**TASK INPUT**
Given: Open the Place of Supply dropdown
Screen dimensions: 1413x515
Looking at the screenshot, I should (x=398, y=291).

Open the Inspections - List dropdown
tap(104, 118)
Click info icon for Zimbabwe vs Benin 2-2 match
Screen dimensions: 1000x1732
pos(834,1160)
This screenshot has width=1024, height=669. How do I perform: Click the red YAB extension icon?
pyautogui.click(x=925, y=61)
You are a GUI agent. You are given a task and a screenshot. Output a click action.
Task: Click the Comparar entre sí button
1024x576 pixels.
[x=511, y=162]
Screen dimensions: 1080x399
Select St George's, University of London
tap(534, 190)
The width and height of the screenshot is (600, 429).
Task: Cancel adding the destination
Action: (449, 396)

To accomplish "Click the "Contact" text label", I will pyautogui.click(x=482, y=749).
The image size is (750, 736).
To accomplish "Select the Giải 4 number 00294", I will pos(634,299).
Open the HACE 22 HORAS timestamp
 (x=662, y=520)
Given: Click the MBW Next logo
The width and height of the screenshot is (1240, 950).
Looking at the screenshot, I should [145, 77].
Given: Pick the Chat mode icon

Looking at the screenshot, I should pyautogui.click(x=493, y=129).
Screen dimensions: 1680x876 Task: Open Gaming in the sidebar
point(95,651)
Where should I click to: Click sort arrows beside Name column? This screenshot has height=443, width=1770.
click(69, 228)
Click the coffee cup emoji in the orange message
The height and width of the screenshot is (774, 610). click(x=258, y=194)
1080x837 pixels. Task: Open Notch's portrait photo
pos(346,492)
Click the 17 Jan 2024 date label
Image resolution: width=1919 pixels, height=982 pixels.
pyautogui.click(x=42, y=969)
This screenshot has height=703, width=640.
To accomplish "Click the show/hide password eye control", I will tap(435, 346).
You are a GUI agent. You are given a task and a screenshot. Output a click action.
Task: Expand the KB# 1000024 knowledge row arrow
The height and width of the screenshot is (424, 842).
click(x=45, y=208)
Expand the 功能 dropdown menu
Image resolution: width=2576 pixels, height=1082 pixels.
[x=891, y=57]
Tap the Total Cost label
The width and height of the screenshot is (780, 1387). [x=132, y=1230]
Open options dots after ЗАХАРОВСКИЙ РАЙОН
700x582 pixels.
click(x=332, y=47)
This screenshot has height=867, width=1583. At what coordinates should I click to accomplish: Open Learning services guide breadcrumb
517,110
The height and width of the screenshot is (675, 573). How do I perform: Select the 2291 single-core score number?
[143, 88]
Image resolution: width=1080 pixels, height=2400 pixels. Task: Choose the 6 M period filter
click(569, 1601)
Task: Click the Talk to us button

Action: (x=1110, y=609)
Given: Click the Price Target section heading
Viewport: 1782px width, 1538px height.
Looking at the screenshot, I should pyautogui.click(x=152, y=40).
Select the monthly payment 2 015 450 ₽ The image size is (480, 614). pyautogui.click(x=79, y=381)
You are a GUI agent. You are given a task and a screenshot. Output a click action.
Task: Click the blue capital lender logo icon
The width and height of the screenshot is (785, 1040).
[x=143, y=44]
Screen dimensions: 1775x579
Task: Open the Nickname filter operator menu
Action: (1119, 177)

**TASK DETAILS**
Rewrite the records above, swapping every "dropdown" for "drop-down" and keeping everything else the same.

**COMPLETE OUTPUT**
Given: Open the Place of Supply drop-down
Screen dimensions: 1413x515
Looking at the screenshot, I should (x=398, y=291).

Open the Inspections - List drop-down
tap(104, 118)
Click info icon for Zimbabwe vs Benin 2-2 match
Screen dimensions: 1000x1732
pos(834,1160)
This screenshot has width=1024, height=669. How do I perform: Click the red YAB extension icon?
pyautogui.click(x=925, y=61)
You are a GUI agent. You are given a task and a screenshot. Output a click action.
Task: Click the Comparar entre sí button
1024x576 pixels.
[x=511, y=162]
Screen dimensions: 1080x399
Select St George's, University of London
tap(534, 190)
The width and height of the screenshot is (600, 429).
Task: Cancel adding the destination
Action: (449, 396)

To accomplish "Click the "Contact" text label", I will pyautogui.click(x=482, y=749).
The image size is (750, 736).
To accomplish "Select the Giải 4 number 00294", I will pos(634,299).
Open the HACE 22 HORAS timestamp
 (x=662, y=520)
Given: Click the MBW Next logo
The width and height of the screenshot is (1240, 950).
Looking at the screenshot, I should [145, 77].
Given: Pick the Chat mode icon

Looking at the screenshot, I should pyautogui.click(x=493, y=129).
Screen dimensions: 1680x876 Task: Open Gaming in the sidebar
point(95,651)
Where should I click to: Click sort arrows beside Name column? This screenshot has height=443, width=1770.
click(69, 228)
Click the coffee cup emoji in the orange message
The height and width of the screenshot is (774, 610). click(x=258, y=194)
1080x837 pixels. Task: Open Notch's portrait photo
pos(346,492)
Click the 17 Jan 2024 date label
Image resolution: width=1919 pixels, height=982 pixels.
pyautogui.click(x=42, y=969)
This screenshot has height=703, width=640.
To accomplish "Click the show/hide password eye control", I will tap(435, 346).
You are a GUI agent. You are given a task and a screenshot. Output a click action.
Task: Expand the KB# 1000024 knowledge row arrow
The height and width of the screenshot is (424, 842).
click(x=45, y=208)
Expand the 功能 drop-down menu
Image resolution: width=2576 pixels, height=1082 pixels.
[x=891, y=57]
Tap the Total Cost label
The width and height of the screenshot is (780, 1387). [x=132, y=1230]
Open options dots after ЗАХАРОВСКИЙ РАЙОН
700x582 pixels.
click(x=332, y=47)
This screenshot has height=867, width=1583. At what coordinates should I click to accomplish: Open Learning services guide breadcrumb
517,110
The height and width of the screenshot is (675, 573). How do I perform: Select the 2291 single-core score number?
[143, 88]
Image resolution: width=1080 pixels, height=2400 pixels. Task: Choose the 6 M period filter
click(569, 1601)
Task: Click the Talk to us button

Action: (x=1110, y=609)
Given: Click the Price Target section heading
Viewport: 1782px width, 1538px height.
Looking at the screenshot, I should pyautogui.click(x=152, y=40).
Select the monthly payment 2 015 450 ₽ The image size is (480, 614). pyautogui.click(x=79, y=381)
You are a GUI agent. You are given a task and a screenshot. Output a click action.
Task: Click the blue capital lender logo icon
The width and height of the screenshot is (785, 1040).
[x=143, y=44]
Screen dimensions: 1775x579
Task: Open the Nickname filter operator menu
Action: (1119, 177)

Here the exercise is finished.